Dette fédérale (déficit accumulé)

Étant donné des passifs de 967,7 milliards de dollars, des actifs financiers de 317,6 milliards et des actifs non financiers de 68,0 milliards, la dette fédérale (déficit accumulé) s’est établie à 582,2 milliards au 31 mars 2012, soit 31,8 milliards de plus qu’au 31 mars 2011. Exprimée sous forme de ratio, la dette fédérale équivalait à 33,8 % du PIB au 31 mars 2012, contre 33,9 % du PIB à la fin de l’exercice précédent.

Tableau 7
Encours de la dette en fin d’exercice
milliards de dollars
  2010-2011 2011-2012
Passifs
  Créditeurs et charges à payer 119,1 125,0
  Dette portant intérêt
    Dette non échue 591,2 626,4
    Régimes de retraite et autres avantages futurs 204,3 209,4
    Autres passifs 6,3 6,9
 
    Total de la dette portant intérêt 801,8 842,7
 
  Total des passifs 920,9 967,7
Actifs financiers
  Trésorerie et autres créancess 18,3 21,7
  Impôts à recevoir 78,6 86,0
  Comptes d’opérations de change 48,5 57,0
  Prêts, placements et avances 158,5 152,9
 
  Total des actifs financiers 304,0 317,6
 
Dette nette 616,9 650,1
Actifs non financiers
  Immobilisations corporelles 57,7 59,0
  Stocks 6,8 7,0
  Charges payées d’avance 2,1 1,9
 
  Total des actifs non financiers 66,6 68,0
 
Dette fédérale (déficit accumulé) 550,3 582,2
Nota – Les chiffres ayant été arrondis, leur somme peut ne pas correspondre au total indiqué.

Comparaison des résultats budgétaires réels
et des résultats projetés

Dans cette section, les résultats réels enregistrés au regard des principales composantes du solde budgétaire pour 2011-2012 sont comparés aux projections les plus récentes du gouvernement pour ce même exercice, telles que présentées dans le budget de mars 2012. Dans ce budget, le gouvernement prévoyait un déficit de 24,9 milliards de dollars en 2011-2012. Selon les données définitives, le déficit budgétaire vérifié de 2011-2012 s’établit à 26,2 milliards.

Les revenus ont été de 2,8 milliards de dollars inférieurs aux prévisions, principalement sous l’effet de revenus fiscaux moins élevés que prévu en raison du ralentissement de la croissance économique vers la fin de l’exercice.

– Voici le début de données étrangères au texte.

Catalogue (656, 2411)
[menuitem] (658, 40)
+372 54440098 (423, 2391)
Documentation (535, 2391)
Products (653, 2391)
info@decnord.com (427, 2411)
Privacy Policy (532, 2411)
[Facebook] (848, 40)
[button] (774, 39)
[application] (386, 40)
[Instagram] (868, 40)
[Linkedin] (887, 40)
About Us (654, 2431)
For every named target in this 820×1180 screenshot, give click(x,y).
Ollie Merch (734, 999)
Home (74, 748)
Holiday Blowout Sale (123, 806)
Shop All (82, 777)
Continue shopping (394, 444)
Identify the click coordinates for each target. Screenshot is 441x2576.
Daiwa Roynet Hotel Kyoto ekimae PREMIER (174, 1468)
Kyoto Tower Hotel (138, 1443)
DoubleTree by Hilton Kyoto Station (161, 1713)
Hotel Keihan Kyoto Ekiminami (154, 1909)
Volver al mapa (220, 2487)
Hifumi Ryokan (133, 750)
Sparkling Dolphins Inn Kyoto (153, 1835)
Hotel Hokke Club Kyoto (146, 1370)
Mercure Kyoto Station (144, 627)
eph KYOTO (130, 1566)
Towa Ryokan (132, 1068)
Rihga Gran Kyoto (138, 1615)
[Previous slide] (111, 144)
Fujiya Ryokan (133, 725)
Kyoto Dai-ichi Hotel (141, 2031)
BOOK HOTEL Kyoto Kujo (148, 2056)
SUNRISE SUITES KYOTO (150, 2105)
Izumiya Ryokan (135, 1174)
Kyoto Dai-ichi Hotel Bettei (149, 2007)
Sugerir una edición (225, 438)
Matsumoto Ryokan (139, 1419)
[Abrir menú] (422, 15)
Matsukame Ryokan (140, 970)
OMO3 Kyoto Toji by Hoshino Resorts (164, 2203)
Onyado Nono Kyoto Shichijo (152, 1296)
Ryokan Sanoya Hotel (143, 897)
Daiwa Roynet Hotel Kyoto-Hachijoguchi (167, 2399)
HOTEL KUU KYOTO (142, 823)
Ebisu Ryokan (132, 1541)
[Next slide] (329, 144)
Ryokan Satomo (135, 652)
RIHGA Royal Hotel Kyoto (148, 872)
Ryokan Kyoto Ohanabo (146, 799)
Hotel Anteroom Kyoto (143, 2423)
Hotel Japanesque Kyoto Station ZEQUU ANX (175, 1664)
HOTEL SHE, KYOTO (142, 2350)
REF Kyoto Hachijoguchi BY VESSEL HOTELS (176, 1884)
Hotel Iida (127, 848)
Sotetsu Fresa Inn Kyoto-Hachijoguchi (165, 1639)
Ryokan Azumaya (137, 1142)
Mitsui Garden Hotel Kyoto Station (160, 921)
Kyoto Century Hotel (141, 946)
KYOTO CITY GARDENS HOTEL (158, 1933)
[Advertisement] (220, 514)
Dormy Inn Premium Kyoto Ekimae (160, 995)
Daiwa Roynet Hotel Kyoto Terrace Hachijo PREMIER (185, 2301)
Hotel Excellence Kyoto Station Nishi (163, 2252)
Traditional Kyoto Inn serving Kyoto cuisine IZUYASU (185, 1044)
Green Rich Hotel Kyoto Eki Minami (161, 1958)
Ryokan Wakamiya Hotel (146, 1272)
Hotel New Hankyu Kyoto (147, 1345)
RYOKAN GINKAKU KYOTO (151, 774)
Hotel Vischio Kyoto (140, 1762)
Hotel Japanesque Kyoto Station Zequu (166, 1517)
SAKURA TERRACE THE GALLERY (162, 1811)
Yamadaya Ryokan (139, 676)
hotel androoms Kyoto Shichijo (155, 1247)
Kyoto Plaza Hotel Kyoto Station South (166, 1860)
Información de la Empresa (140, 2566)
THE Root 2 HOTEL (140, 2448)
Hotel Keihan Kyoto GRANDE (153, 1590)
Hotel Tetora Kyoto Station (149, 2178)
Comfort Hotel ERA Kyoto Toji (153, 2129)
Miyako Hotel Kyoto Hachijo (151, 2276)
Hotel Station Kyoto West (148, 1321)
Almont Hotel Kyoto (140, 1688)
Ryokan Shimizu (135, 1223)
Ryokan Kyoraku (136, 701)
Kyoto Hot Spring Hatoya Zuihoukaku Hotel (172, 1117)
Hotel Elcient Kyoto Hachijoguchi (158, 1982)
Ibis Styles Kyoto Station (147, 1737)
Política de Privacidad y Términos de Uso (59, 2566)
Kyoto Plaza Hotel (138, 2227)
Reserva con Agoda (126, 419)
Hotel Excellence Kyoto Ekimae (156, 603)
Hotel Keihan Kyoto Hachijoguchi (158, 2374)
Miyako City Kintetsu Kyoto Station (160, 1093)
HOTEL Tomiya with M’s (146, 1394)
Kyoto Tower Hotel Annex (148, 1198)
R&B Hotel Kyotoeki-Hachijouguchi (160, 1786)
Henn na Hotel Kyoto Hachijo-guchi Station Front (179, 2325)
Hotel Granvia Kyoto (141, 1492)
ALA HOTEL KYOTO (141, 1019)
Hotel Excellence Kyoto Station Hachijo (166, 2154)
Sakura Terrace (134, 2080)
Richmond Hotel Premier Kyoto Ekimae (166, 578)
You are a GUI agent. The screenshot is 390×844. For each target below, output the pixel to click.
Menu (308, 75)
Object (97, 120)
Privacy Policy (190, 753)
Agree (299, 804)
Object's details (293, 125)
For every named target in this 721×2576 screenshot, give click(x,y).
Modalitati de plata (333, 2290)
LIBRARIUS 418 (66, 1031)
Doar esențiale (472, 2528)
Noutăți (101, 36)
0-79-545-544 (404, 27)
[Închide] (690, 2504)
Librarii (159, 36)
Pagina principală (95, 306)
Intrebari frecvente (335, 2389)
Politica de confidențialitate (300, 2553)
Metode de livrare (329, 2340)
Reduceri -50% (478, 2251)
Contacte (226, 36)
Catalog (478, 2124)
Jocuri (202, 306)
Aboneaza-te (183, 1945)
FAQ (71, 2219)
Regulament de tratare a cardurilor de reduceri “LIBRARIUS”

Pour leur part, les charges de programmes ont été de 1,5 milliard inférieures aux prévisions, principalement en raison de rajustements de fin d’exercice moins importants que prévu.

Tableau 8
Comparaison des résultats réels et des prévisions
du budget de mars 2012
milliards de dollars
  Résultats réels Budget de mars 20121 Écart
Revenus
  Impôt sur le revenu des particuliers 119,3 120,9 -1,6
  Impôt sur le revenu des sociétés 31,7 32,6 -0,9
  Impôt sur le revenu des non-résidents 5,3 5,2 0,1
  Autres taxes et droits 43,1 44,1 -1,0
  Cotisations d’assurance-emploi 18,6 18,7 -0,1
  Autres revenus 27,3 26,6 0,7
 
  Total 245,2 248,0 -2,8
Charges de programmes
  Principaux transferts aux particuliers
    Prestations aux aînés 38,0 38,1 -0,1
    Prestations d’assurance-emploi 17,6 17,5 0,1
    Prestations pour enfants 12,7 12,8 -0,1
 
    Total 68,4 68,5 -0,1
  Principaux transferts à d’autres paliers de gouvernement
    Aide au titre de la santé et d’autres programmes sociaux 38,7 38,7 0,0
    Accords fiscaux 19,2 19,2 0,0
    Villes et collectivités du Canada 2,2 2,3 -0,1
    Autres principaux transferts 0,6 0,6 0,0
    Abattement du Québec -3,9 -3,9 0,0
 
    Total 56,8 56,9 -0,1
 
  Charges de programmes directes 115,2 116,5 -1,3
 
  Total des charges de programmes 240,4 241,9 -1,5
Frais de la dette publique 31,0 31,0 0,1
 
Résultats/prévisions budgétaires -26,2 -24,9 -1,4
Nota – Les chiffres ayant été arrondis, leur somme peut ne pas correspondre au total indiqué.
1 Les données comparatives tirées du budget de mars 2012 ont fait l’objet d’un reclassement de manière à ce qu’elles concordent avec la présentation de l’information dans les états financiers consolidés vérifiés.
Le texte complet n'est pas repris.